What the task asks: Produce a verbatim transcript of the entries below, excluding pictures.

Record excerpts:

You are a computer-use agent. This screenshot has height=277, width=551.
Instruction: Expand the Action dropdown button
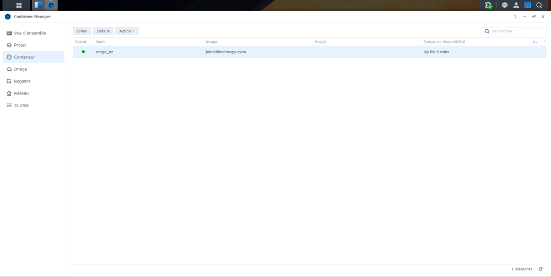pyautogui.click(x=127, y=31)

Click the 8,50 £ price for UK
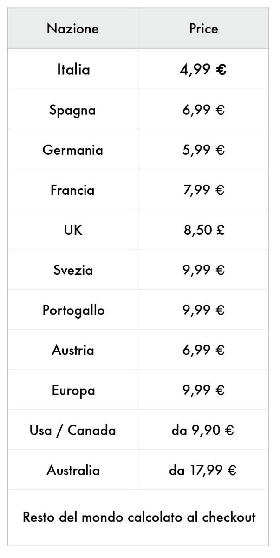click(x=204, y=230)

Output below:
You are a computer-use agent. This screenshot has height=277, width=551.
Instruction: Expand the Action dropdown button
pyautogui.click(x=127, y=31)

Click the 8,50 £ price for UK
click(x=204, y=230)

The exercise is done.